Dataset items

<<<<

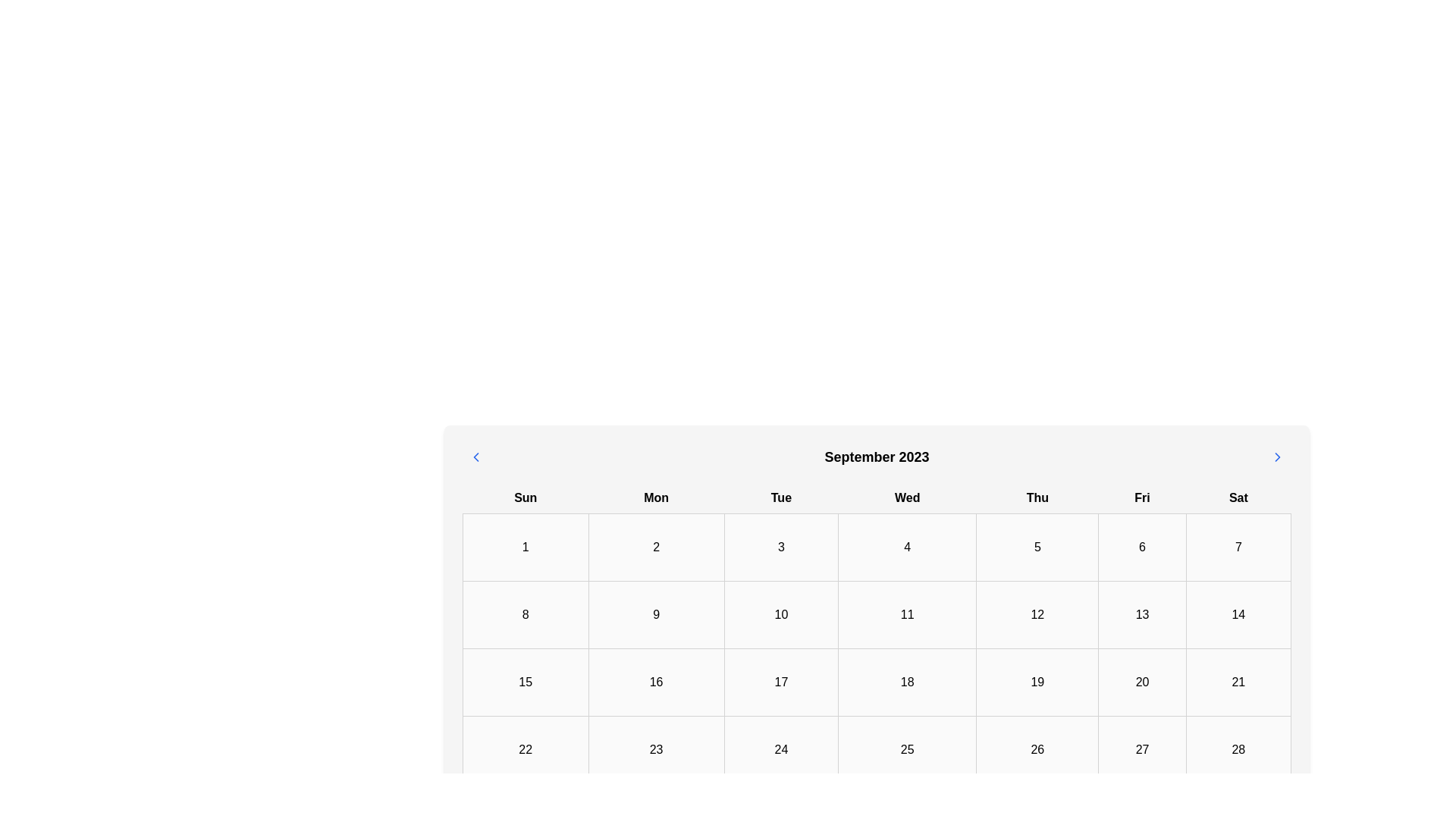 The width and height of the screenshot is (1456, 819). Describe the element at coordinates (877, 456) in the screenshot. I see `the calendar header displaying the current month and year to focus on it` at that location.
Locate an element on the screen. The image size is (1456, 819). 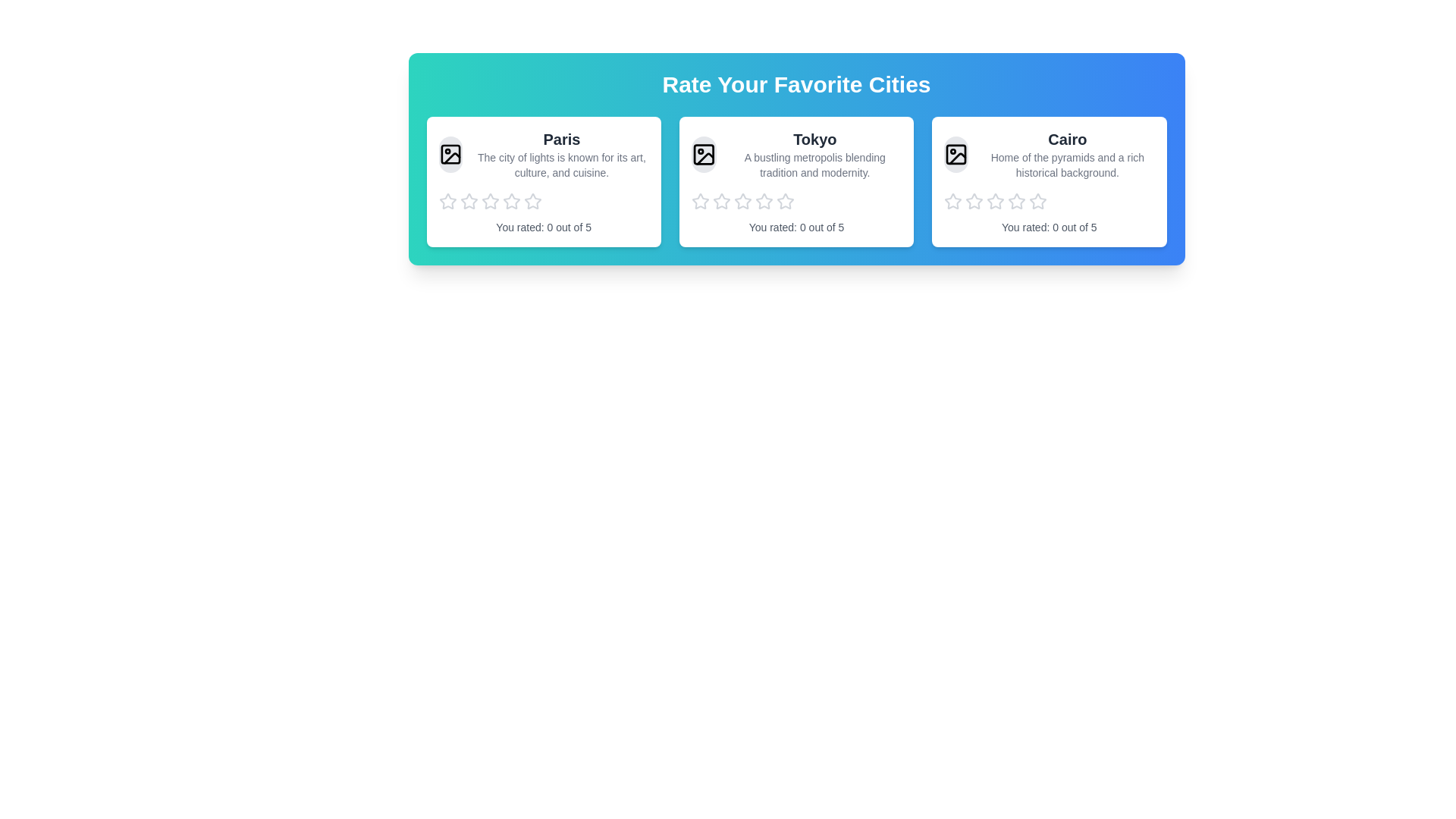
the text element stating 'Home of the pyramids and a rich historical background.' located in the rightmost card under the title 'Cairo' is located at coordinates (1066, 165).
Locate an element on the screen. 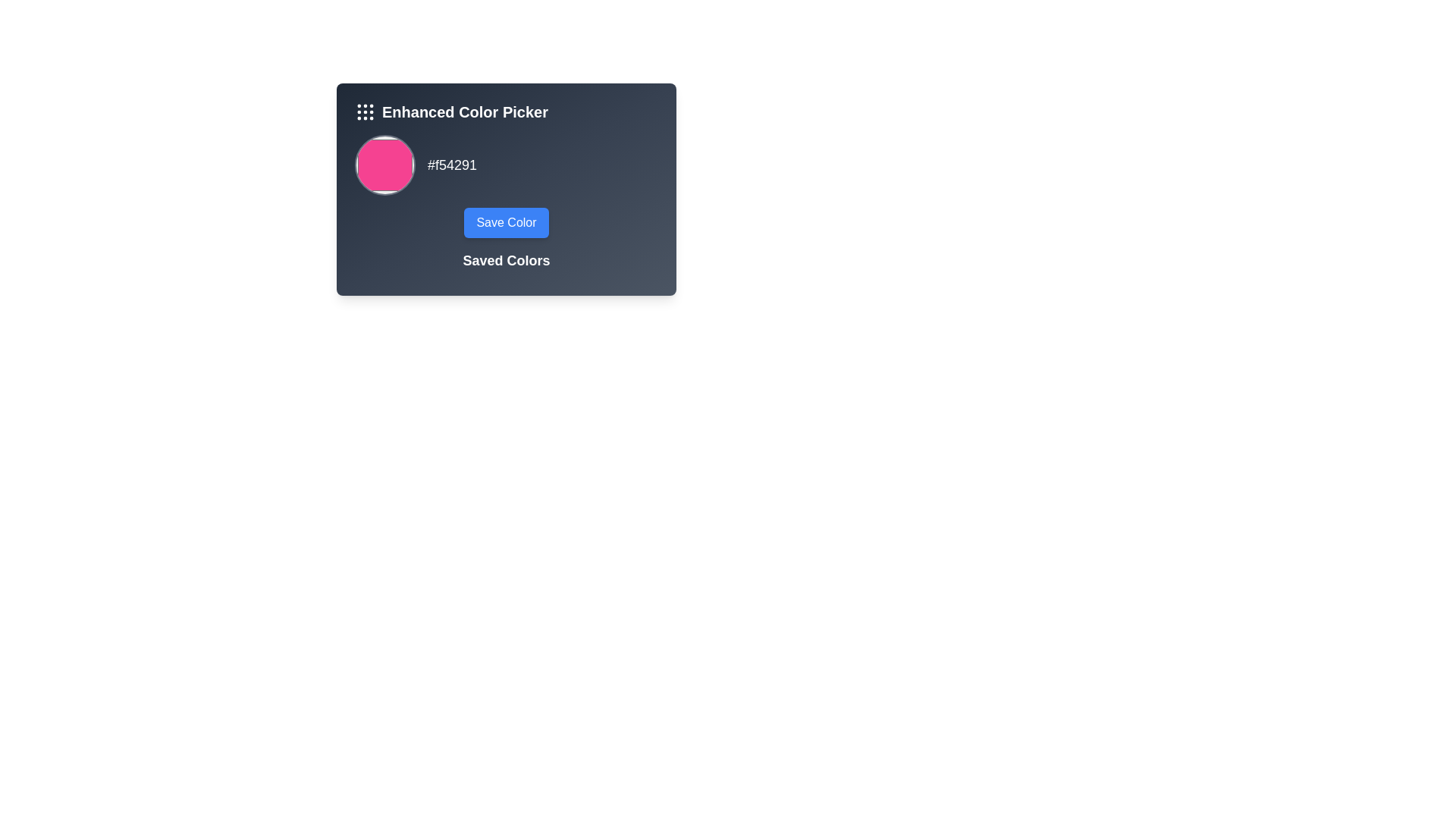  the rounded pink color swatch with a gray border is located at coordinates (385, 165).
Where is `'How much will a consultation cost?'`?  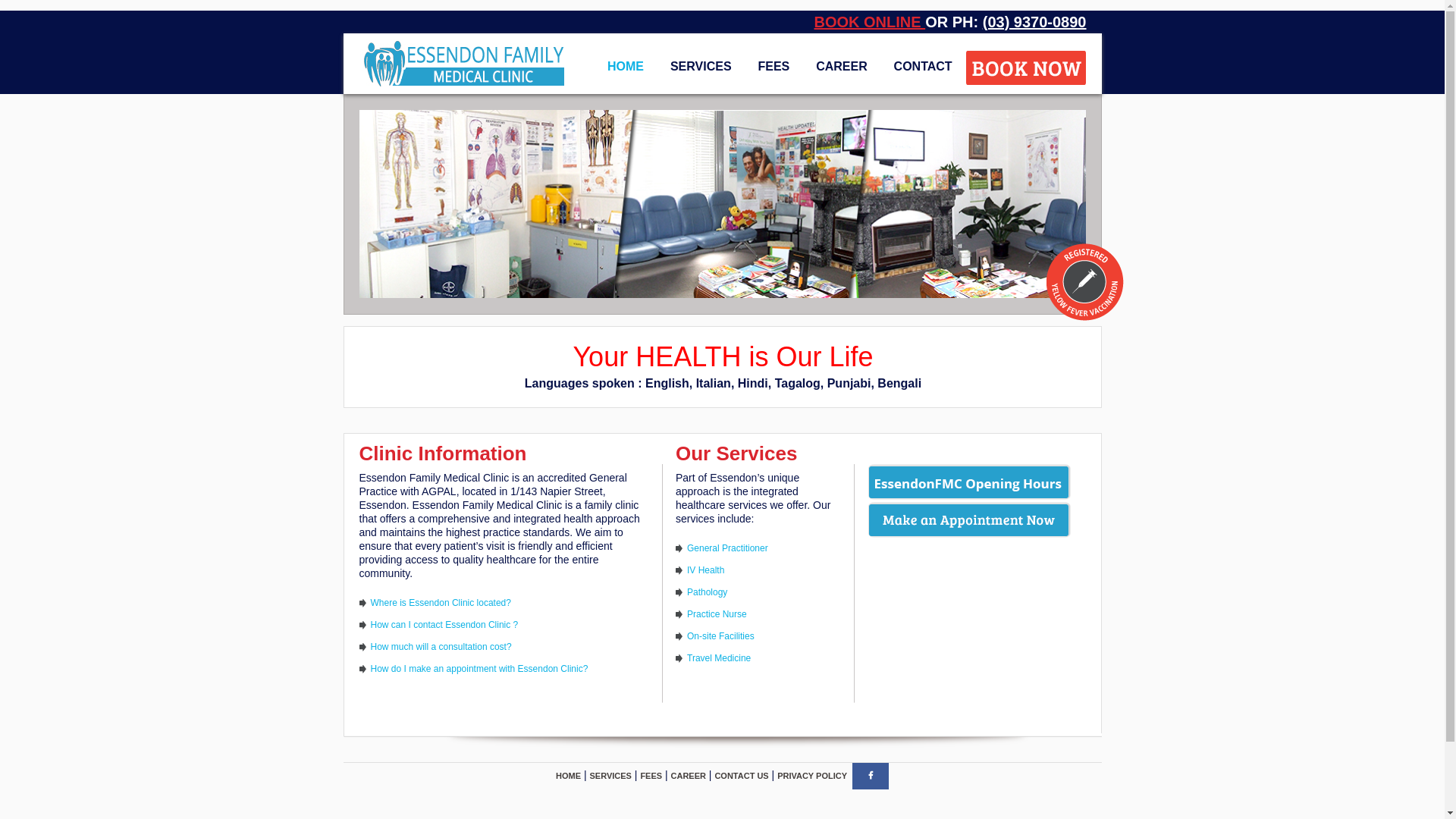 'How much will a consultation cost?' is located at coordinates (370, 646).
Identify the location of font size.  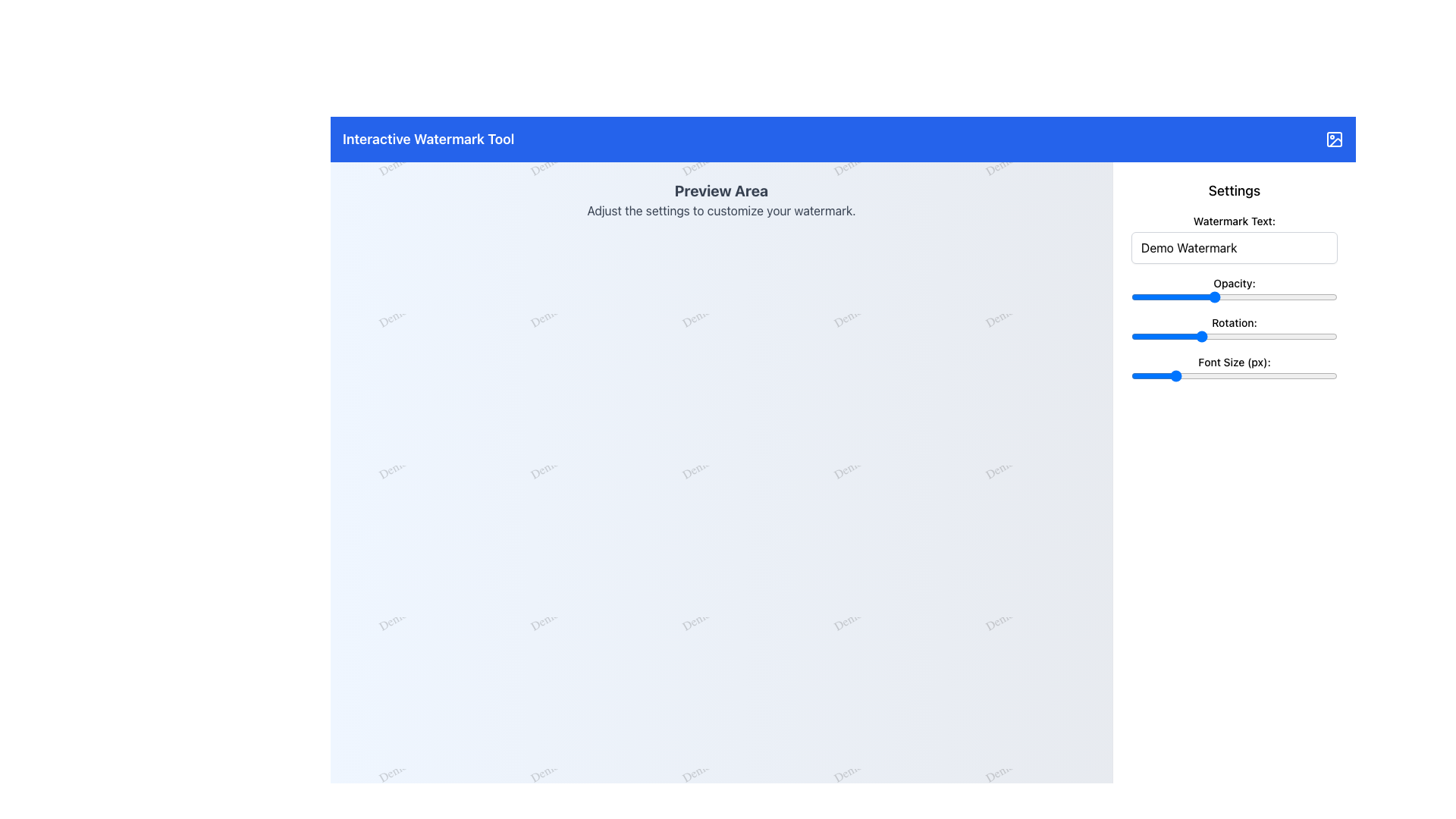
(1178, 375).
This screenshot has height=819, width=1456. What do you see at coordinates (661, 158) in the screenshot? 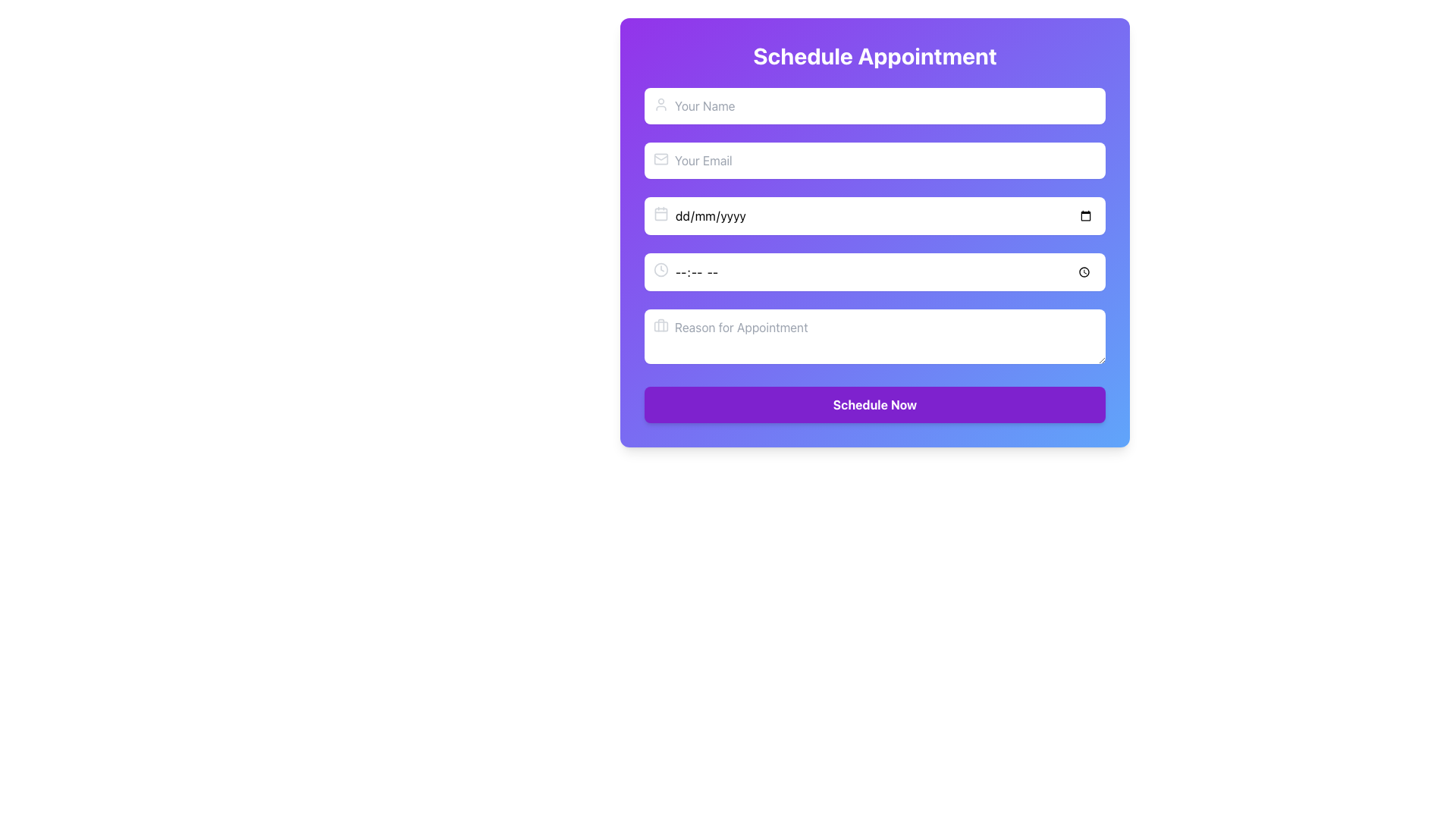
I see `the email icon graphical element located inside the email input field, positioned near the left side, which represents the purpose of the input field for email address entry` at bounding box center [661, 158].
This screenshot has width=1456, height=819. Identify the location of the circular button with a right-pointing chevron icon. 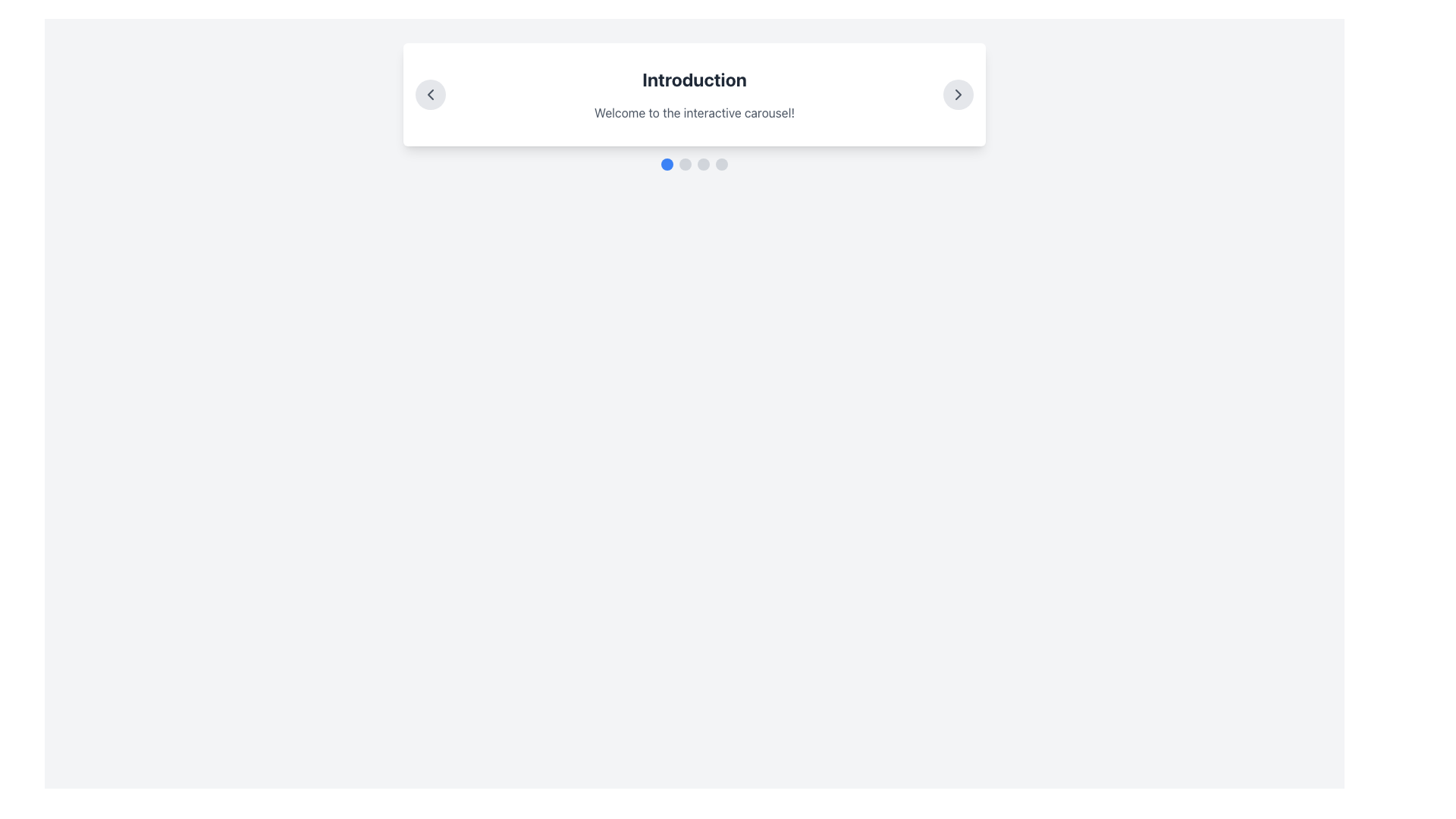
(957, 94).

>>>>

Problem requirements: Reproduce the rows above verbatim, from the line with "Locate an element on the screen. The" up to and including the line with "the text element", leaving out the pictures.

Correct answer:
Locate an element on the screen. The image size is (1456, 819). 
the text element stating 'Home of the pyramids and a rich historical background.' located in the rightmost card under the title 'Cairo' is located at coordinates (1066, 165).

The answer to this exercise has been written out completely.